Even as we’re forcing them out, it seems, the elephants are going out of their way to put us, the keepers, in an ever more discomfiting place, challenging us to preserve someplace for them, the ones who in many ways seem to regard the matter of life and death more devoutly than we. In fact, elephant culture could be considered the precursor of our own, the first permanent human settlements having sprung up around the desire of wandering tribes to stay by the graves of their dead. “The city of the dead,” as Lewis Mumford once wrote, “antedates the city of the living.”
[...]
Here's Orwell again, facing the retribution of the mad elephant. Could this be all of us? Is it what we deserve? If Orwell's elephant is a graphic symbol of the slowly dying global empire... are we all symbolically this squished man?

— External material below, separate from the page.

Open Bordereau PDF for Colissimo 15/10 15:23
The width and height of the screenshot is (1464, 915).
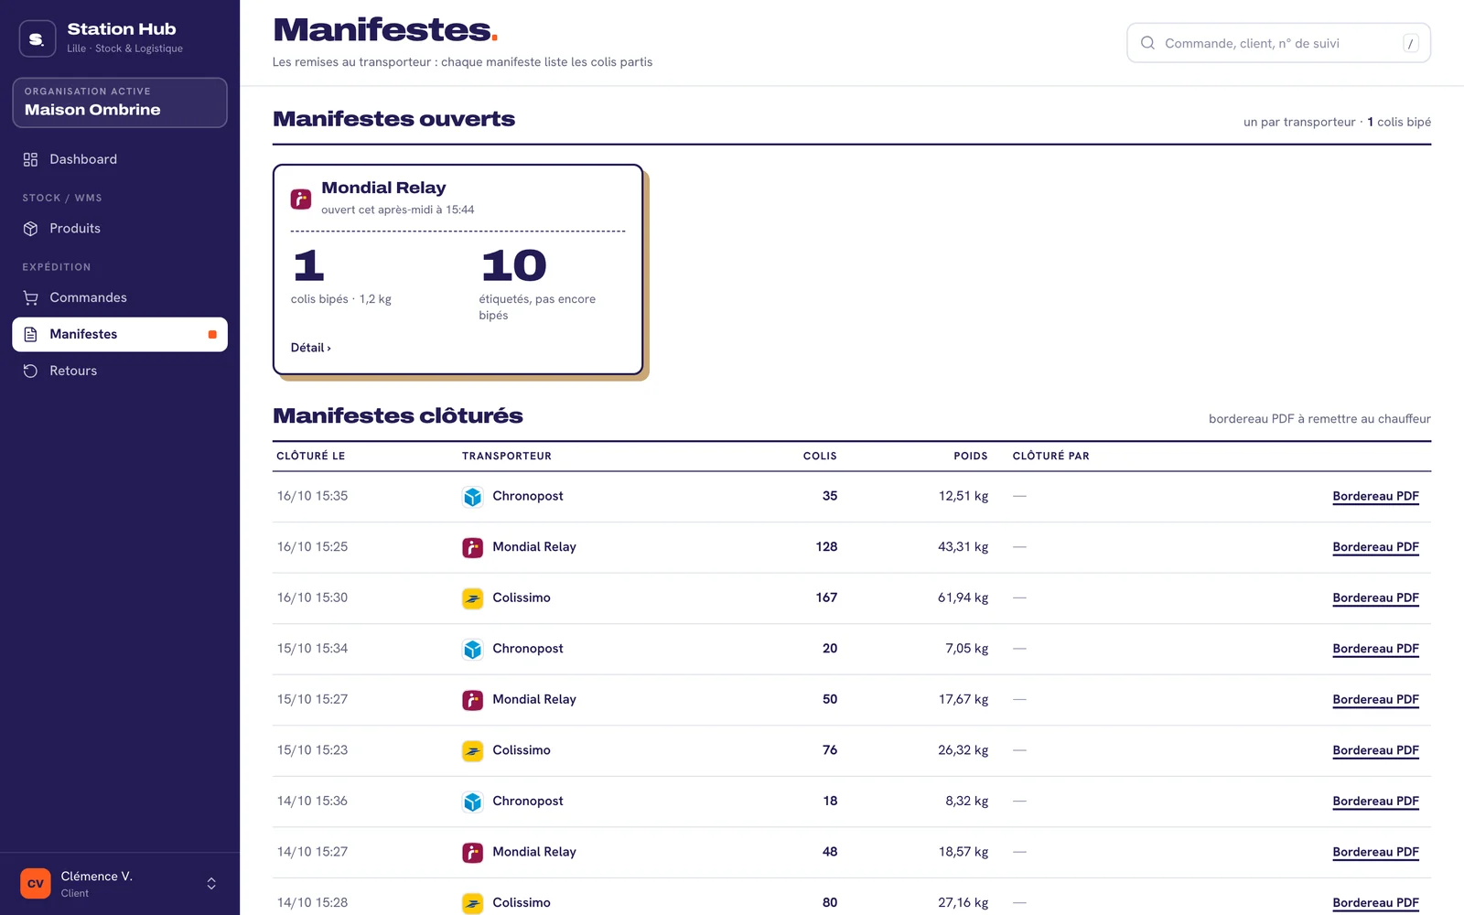click(x=1375, y=750)
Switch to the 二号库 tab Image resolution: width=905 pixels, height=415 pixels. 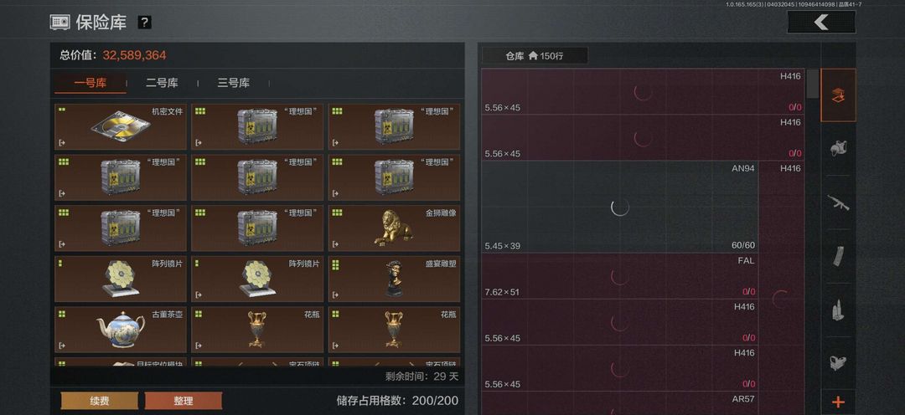pos(162,83)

The people said that the elephant had come suddenly upon him round the corner of the hut, caught him with its trunk, put its foot on his back and ground him into the earth. This was the rainy season and the ground was soft, and his face had scored a trench a foot deep and a couple of yards long. He was lying on his belly with arms crucified and head sharply twisted to one side. His face was coated with mud, the eyes wide open, the teeth bared and grinning with an expression of unendurable agony. (Never tell me, by the way, that the dead look peaceful. Most of the corpses I have seen looked devilish.) The friction of the great beast's foot had stripped the skin from his back as neatly as one skins a rabbit.